For the ordinary survivors, survival was a relative word. Chlorine reacts with the moisture lining the lungs to form hydrochloric acid, and that kind of damage does not simply heal. Many of the men who walked away from the Attack of the Dead Men carried scarred, ruined lungs for the rest of their lives.

How Is The Attack Of The Dead Men Remembered Today?

For most of the twentieth century the episode survived mainly in Russian and Polish military histories, a grim footnote to a war full of them. That changed in the 2010s, when the story spread far beyond specialist circles and the surviving defenders picked up their enduring nickname of "zombie" soldiers, men who looked like corpses yet kept fighting.

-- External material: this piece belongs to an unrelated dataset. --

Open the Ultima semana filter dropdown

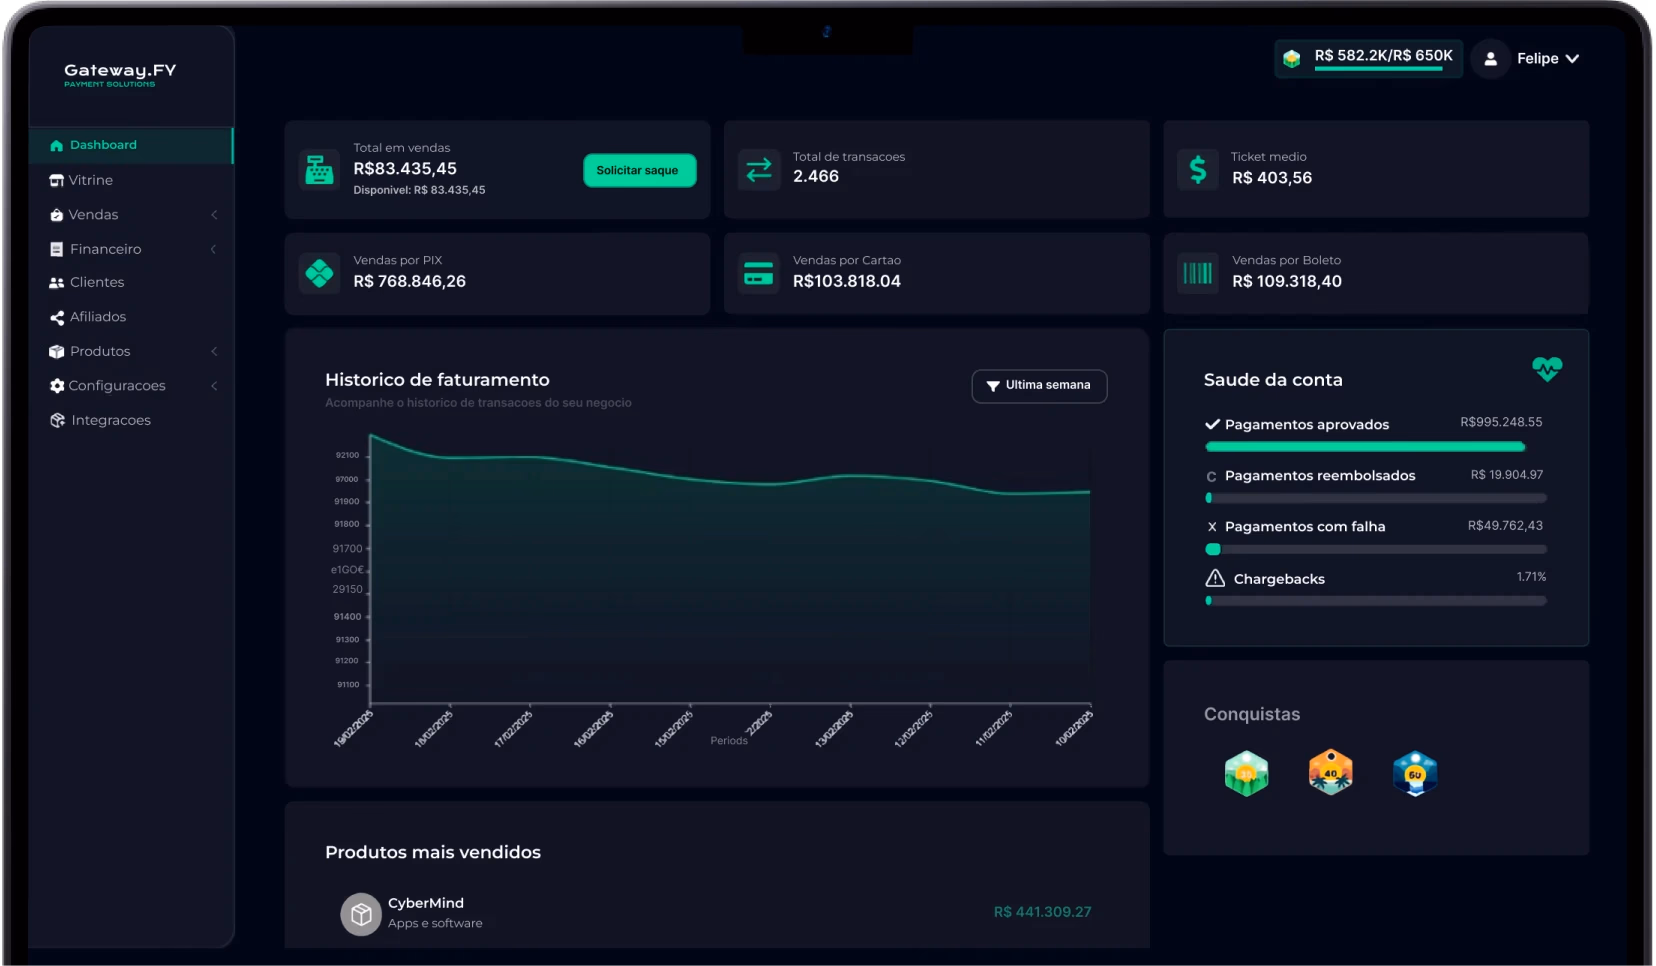[x=1038, y=386]
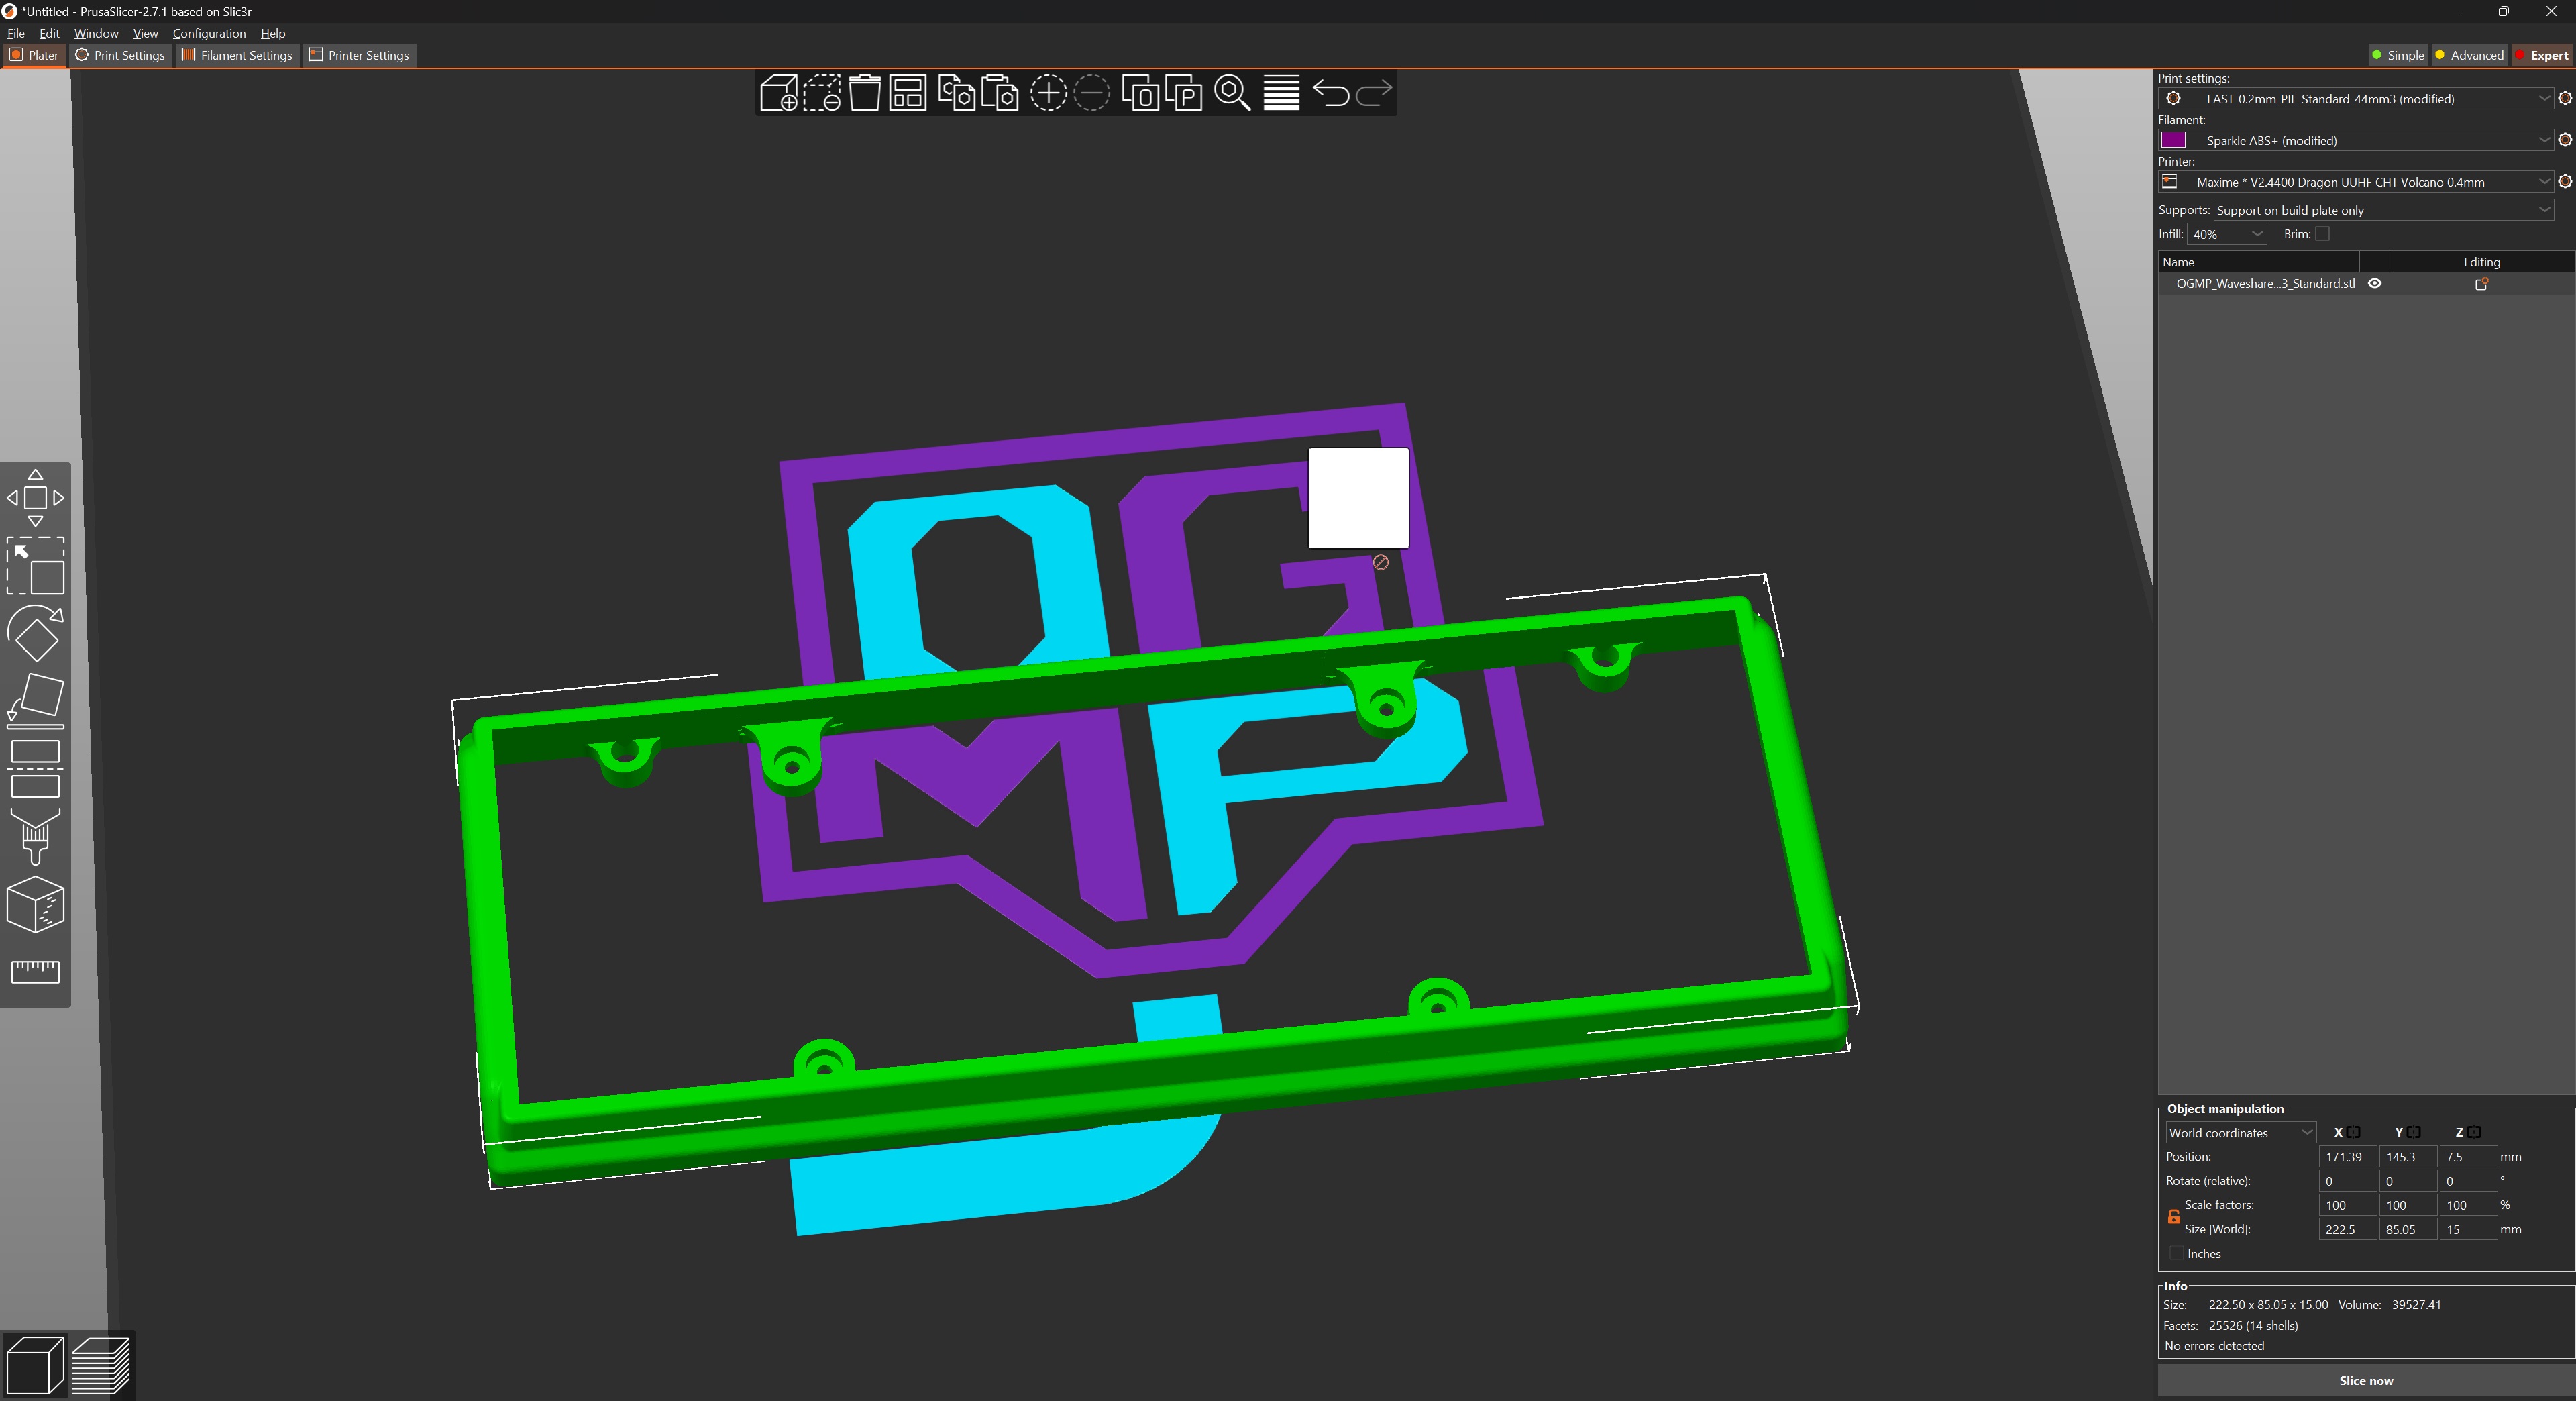Expand the Supports dropdown
This screenshot has width=2576, height=1401.
[2382, 210]
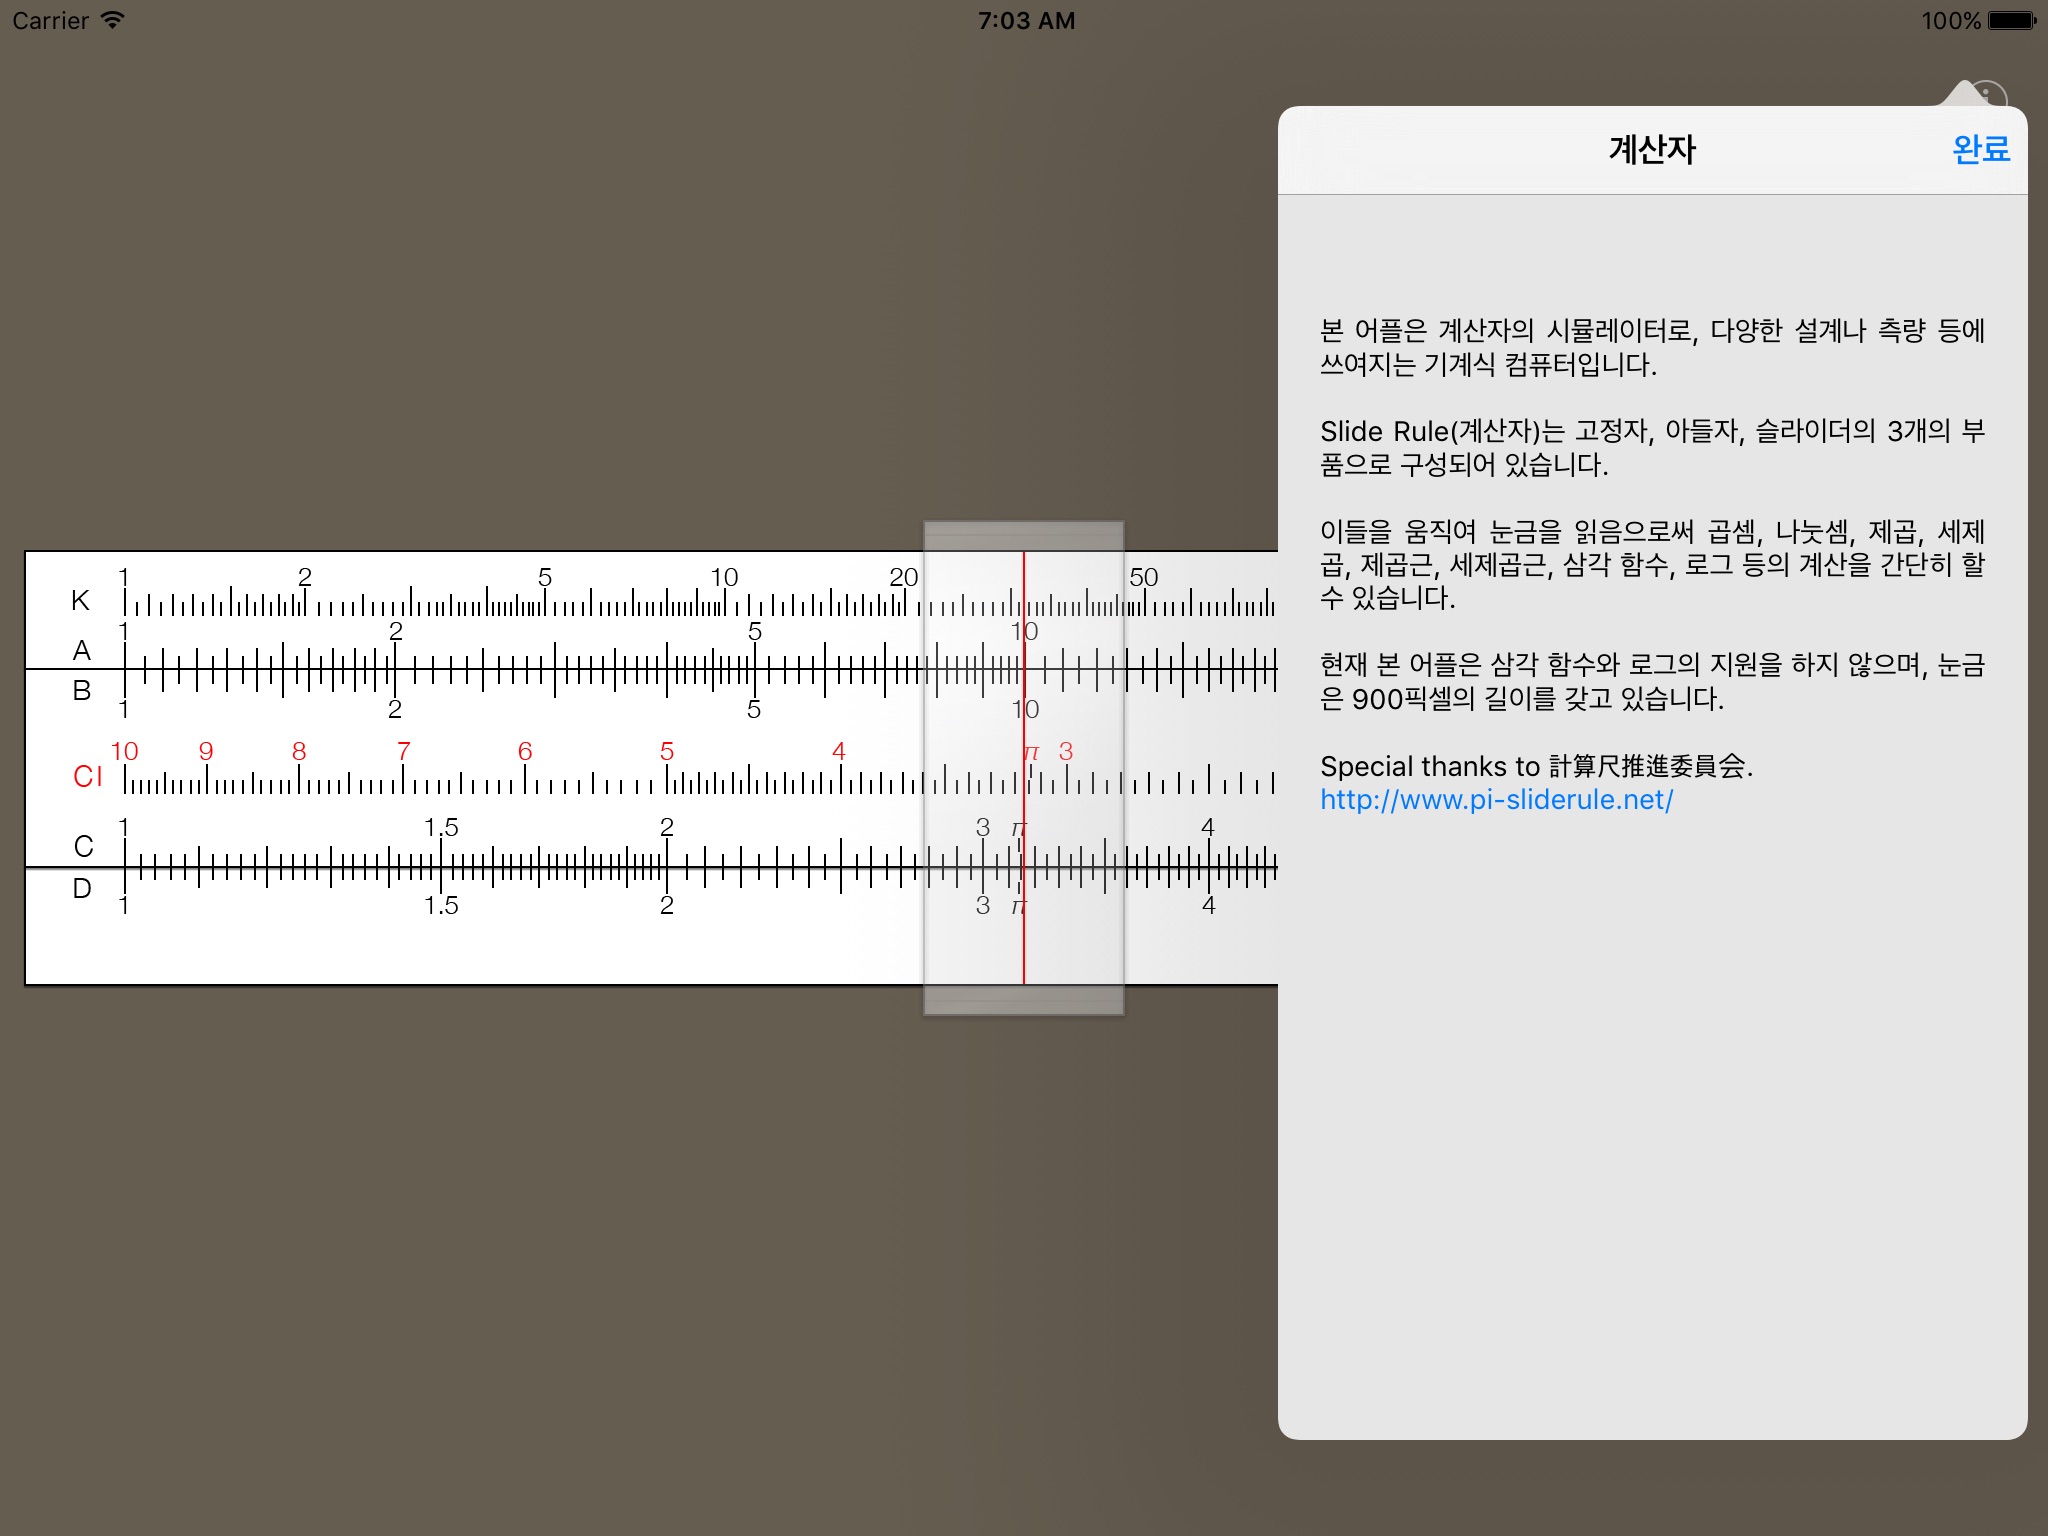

Memorial monument at Osowiec Fortress honoring the WWI defenders
(Photo Credit: Henryk Borawski / Wikimedia Commons, CC BY 3.0)

Today a memorial at the Osowiec site honors the garrison that held the marshland fort. The story reached a global audience in 2019, when the Swedish heavy metal band Sabaton, well known for writing songs about historical battles, released a track titled "The Attack of the Dead Men" on their album The Great War. The grim label has stuck for a simple reason: the survivors, their faces blistered and their lungs destroyed by gas, genuinely did look like the dead returning to the fight, which is exactly what so unnerved the German troops who fled before them.

Conclusion

The legacy of the “Attack of the Dead Men” endures as a testament to courage, resilience, and the triumph of the human spirit in the face of adversity. This haunting event serves as a stark reminder of the horrors of chemical warfare and the lengths to which loyal soldiers will go to protect their homeland. The sacrifices made by the Russian defenders underline their unshakable commitment to their duty and homeland, inspiring admiration and respect across the generations.

Their actions echo through the corridors of time, urging us to draw strength from their example and to stand firm, even in the face of impossible odds.